- Task item -
Starting at the line below holding "Image resolution: width=625" and stopping at the line holding "Click the question", print every line exactly, both ends included, and leave the rest out.

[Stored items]
┌──

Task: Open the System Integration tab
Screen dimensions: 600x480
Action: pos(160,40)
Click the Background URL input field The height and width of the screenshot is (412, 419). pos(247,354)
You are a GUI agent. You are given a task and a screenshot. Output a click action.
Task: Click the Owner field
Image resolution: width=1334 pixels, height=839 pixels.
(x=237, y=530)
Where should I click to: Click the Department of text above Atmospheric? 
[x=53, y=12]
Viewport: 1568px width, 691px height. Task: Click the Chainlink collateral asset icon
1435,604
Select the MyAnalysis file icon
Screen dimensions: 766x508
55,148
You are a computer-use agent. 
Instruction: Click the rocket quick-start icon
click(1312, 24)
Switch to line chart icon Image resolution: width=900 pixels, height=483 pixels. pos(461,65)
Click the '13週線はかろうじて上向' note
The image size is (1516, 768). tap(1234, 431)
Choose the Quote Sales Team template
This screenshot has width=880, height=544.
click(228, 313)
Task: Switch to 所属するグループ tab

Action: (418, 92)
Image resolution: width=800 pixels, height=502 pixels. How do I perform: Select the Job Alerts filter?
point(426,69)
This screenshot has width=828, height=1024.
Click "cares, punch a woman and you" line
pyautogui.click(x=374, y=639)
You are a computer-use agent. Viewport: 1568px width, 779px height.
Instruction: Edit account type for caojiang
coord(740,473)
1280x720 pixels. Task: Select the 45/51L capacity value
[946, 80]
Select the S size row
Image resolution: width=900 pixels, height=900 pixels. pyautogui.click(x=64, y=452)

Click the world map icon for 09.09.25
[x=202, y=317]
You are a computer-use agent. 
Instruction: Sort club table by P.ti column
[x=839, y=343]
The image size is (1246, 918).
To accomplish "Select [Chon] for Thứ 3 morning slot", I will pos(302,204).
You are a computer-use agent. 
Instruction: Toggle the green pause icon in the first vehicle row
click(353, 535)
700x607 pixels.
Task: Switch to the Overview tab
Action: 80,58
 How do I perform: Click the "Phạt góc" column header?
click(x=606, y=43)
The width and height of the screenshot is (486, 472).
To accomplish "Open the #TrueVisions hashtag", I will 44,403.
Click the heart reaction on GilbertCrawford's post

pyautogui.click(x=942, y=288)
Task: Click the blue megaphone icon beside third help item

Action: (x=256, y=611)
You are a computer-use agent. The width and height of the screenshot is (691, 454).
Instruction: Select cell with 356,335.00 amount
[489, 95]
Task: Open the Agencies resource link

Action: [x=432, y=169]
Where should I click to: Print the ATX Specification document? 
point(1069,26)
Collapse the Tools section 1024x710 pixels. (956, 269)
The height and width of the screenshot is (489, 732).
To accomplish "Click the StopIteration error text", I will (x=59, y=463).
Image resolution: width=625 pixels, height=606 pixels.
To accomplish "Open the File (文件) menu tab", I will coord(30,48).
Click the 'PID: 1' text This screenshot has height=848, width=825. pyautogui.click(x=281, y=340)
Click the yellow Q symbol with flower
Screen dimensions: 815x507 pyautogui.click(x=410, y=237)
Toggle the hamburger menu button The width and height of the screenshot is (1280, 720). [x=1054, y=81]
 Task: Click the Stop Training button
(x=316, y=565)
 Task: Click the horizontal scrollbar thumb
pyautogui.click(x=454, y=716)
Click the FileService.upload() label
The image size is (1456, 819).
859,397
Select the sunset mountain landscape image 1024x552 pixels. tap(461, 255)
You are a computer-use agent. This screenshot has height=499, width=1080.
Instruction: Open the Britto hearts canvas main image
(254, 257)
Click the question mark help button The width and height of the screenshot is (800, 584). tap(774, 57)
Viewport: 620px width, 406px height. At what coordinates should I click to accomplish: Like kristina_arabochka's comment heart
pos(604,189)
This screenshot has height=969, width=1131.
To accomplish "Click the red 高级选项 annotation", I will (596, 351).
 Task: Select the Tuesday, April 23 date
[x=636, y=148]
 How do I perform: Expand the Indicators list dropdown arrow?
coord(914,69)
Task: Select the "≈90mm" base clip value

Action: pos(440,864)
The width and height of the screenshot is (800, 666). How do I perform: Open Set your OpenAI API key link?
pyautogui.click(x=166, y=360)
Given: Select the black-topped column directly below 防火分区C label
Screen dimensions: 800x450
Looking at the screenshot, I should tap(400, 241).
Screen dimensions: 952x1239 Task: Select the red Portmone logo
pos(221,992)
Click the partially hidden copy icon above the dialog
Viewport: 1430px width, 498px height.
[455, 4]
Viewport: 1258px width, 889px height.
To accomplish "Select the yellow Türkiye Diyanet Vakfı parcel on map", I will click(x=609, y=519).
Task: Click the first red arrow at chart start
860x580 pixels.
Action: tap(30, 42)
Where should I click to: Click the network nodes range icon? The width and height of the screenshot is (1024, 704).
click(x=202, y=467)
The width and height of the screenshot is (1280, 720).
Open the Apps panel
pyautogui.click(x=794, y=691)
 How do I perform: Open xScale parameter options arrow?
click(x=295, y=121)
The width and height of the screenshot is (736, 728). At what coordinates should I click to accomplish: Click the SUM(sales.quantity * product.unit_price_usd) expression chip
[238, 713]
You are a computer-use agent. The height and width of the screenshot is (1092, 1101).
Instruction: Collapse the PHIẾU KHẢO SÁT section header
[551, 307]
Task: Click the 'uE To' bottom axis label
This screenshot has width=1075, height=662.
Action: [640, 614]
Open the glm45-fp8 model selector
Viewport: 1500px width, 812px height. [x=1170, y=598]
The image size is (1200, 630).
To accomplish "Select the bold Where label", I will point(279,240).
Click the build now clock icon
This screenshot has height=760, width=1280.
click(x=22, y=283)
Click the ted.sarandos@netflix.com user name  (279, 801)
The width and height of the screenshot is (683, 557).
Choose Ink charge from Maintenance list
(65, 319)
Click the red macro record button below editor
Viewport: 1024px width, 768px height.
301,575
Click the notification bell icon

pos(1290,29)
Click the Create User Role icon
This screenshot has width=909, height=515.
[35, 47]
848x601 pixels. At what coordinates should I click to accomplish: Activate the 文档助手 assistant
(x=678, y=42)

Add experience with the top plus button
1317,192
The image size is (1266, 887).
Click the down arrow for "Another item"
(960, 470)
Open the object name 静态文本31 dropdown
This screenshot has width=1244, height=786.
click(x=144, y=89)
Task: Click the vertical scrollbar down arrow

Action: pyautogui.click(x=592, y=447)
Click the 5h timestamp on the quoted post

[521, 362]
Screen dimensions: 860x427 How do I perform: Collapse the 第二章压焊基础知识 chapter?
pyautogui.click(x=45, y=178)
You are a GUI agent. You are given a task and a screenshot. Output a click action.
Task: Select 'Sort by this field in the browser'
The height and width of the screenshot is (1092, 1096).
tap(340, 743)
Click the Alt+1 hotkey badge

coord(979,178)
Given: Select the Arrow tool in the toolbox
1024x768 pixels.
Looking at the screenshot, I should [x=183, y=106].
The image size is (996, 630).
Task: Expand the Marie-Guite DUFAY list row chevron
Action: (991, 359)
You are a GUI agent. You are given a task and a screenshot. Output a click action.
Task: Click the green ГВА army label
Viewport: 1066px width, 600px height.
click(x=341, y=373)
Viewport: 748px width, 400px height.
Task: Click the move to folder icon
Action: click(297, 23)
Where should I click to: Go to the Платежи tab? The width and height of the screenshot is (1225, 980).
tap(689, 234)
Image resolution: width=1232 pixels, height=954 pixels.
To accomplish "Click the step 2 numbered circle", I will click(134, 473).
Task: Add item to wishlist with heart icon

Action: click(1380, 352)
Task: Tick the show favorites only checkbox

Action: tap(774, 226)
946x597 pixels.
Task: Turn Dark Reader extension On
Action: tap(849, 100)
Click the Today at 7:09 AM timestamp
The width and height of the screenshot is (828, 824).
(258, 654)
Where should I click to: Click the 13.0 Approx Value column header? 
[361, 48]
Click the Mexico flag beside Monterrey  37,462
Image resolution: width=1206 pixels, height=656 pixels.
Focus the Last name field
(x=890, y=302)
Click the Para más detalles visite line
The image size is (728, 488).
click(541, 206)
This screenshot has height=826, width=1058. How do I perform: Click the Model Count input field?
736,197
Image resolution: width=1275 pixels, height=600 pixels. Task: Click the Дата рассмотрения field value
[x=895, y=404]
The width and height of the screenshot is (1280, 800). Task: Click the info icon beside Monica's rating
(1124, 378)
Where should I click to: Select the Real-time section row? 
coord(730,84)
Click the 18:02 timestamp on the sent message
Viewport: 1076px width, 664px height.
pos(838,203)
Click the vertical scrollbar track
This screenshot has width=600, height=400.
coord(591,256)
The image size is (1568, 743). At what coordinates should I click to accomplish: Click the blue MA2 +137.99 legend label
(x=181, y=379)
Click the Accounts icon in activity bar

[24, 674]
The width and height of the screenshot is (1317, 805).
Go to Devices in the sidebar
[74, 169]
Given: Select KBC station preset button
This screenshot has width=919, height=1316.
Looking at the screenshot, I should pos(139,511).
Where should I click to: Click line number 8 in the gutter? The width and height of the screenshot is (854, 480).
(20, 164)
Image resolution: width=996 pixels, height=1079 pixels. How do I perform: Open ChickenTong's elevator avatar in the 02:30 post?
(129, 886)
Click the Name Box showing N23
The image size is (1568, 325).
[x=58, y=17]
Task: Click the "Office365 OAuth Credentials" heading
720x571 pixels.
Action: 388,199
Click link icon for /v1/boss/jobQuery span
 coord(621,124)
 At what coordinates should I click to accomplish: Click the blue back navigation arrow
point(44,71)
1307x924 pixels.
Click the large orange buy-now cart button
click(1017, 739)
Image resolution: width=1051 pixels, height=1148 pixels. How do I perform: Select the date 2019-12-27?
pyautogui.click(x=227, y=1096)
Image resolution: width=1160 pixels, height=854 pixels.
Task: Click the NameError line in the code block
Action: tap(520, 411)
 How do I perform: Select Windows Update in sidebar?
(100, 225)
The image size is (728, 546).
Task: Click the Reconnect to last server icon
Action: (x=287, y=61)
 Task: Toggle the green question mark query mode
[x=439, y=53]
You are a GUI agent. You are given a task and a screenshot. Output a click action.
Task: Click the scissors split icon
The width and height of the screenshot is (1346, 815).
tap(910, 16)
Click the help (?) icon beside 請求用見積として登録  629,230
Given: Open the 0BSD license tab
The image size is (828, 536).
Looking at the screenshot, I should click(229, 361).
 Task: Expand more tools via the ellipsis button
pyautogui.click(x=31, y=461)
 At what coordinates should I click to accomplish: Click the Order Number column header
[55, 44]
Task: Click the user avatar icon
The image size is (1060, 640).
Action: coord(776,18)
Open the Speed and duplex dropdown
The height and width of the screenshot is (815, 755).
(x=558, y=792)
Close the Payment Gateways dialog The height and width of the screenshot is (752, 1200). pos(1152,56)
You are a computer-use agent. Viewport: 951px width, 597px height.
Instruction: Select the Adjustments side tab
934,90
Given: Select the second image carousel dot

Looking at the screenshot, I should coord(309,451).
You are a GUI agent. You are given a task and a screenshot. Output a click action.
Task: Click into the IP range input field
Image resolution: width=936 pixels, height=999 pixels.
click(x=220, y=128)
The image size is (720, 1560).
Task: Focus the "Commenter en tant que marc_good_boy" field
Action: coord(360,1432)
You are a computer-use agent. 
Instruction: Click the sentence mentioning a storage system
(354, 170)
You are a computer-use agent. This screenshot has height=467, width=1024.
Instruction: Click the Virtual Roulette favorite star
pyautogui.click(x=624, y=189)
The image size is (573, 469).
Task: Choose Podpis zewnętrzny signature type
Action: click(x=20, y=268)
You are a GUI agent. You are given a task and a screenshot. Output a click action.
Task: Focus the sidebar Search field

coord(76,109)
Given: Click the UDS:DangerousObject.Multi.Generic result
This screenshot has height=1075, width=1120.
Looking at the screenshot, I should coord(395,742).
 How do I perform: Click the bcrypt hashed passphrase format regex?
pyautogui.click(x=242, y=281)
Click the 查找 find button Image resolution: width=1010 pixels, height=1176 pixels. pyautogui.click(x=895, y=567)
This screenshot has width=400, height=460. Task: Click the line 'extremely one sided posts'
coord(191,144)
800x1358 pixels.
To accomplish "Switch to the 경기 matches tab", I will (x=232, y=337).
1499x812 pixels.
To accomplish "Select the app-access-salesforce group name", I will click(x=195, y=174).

└──

- Result -
Image resolution: width=625 pixels, height=606 pixels.
To accomplish "Open the File (文件) menu tab", I will coord(30,48).
Click the 'PID: 1' text This screenshot has height=848, width=825. pyautogui.click(x=281, y=340)
Click the yellow Q symbol with flower
Screen dimensions: 815x507 pyautogui.click(x=410, y=237)
Toggle the hamburger menu button The width and height of the screenshot is (1280, 720). [x=1054, y=81]
 Task: Click the Stop Training button
(x=316, y=565)
 Task: Click the horizontal scrollbar thumb
pyautogui.click(x=454, y=716)
Click the FileService.upload() label
The image size is (1456, 819).
859,397
Select the sunset mountain landscape image 1024x552 pixels. tap(461, 255)
You are a computer-use agent. This screenshot has height=499, width=1080.
Instruction: Open the Britto hearts canvas main image
(254, 257)
Click the question mark help button The width and height of the screenshot is (800, 584). tap(774, 57)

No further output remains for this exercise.